- Born: June 14, 1946 Nashville, Tennessee, U.S.
- Died: July 23, 2015 (aged 69) Nashville, Tennessee, U.S.
- Occupations: Businessman, civil rights advocate, and leading member of the business community
- Known for: Served on the Tennessee Commission on Human Rights for more than 30 years

= Francis Guess =

American civil rights advocate

Francis S. Guess (June 14, 1946 – July 23, 2015) was an American civil rights advocate who served on the Tennessee Commission on Human Rights for more than 30 years.
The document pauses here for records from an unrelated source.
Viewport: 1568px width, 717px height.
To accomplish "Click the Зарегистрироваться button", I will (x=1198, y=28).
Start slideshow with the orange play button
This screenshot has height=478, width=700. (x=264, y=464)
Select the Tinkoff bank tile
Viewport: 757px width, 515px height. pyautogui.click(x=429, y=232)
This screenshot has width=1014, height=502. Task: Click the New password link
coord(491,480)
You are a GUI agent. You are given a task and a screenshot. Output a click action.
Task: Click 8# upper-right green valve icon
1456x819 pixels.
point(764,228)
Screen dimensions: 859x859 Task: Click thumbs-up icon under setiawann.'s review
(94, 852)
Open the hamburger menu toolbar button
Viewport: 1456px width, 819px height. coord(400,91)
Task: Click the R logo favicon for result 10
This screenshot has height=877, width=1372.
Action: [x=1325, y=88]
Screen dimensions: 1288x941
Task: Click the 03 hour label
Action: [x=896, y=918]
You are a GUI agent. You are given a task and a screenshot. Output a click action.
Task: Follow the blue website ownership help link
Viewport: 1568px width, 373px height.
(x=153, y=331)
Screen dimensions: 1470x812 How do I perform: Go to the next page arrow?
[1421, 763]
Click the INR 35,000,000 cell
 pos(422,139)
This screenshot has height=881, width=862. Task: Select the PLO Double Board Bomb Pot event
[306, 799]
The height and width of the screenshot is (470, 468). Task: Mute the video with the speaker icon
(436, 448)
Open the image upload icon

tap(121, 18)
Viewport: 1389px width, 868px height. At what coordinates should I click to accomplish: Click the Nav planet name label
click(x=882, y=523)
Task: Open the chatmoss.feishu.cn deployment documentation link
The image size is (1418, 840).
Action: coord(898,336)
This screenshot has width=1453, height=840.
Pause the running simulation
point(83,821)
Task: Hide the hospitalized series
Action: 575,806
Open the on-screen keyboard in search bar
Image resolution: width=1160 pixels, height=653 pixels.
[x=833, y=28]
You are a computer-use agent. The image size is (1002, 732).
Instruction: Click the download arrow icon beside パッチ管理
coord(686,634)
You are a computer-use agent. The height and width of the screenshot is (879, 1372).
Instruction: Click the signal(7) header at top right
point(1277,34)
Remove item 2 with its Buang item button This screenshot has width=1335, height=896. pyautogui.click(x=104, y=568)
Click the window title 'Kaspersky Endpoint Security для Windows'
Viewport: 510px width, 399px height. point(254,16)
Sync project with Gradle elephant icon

==Early life and education==
Guess was raised in the Preston Taylor Homes public housing project in Nashville. He served in the United States Army in the field of military intelligence, and was in the 1st Infantry Division during the Vietnam War. Following the war, Guess enrolled at Tennessee State University, where he earned a bachelor's degree in political science. He also received a master's of business administration (MBA) from the Owen Graduate School of Management at Vanderbilt University. Guess also completed Harvard University's Senior Executives in State and Local Government program.

==Career==
Guess served on the Tennessee Commission on Human Rights for more than 30 years. In 1983, President Ronald Reagan appointed Guess to the United States Commission on Civil Rights, a bipartisan federal civil rights commission, where he served from 1983 to 1989. Guess was also an important leader in Nashville's corporate community, serving as the vice president of The Danner Company and the owner of the Helicopter Corporation of America.

== Death ==
Guess died at his home in the Bordeaux neighborhood of Nashville, Tennessee, on July 23, 2015, at the age of 69. He was survived by his mother, Kathryn Driver; his daughter, Maria Guess; and three brothers and three sisters. His funeral was held at the Music City Center. Guess also served on the board of directors of the Nashville Convention Center Authority, which oversees the Music City Center.

In 2015, the Francis S. Guess Bridge to Equality Fund was created in his name, and in 2016, the Community Foundation of Middle Tennessee began awarding the Francis Guess Bridge to Equality Award, to recognize those who "spur innovation leading to equality."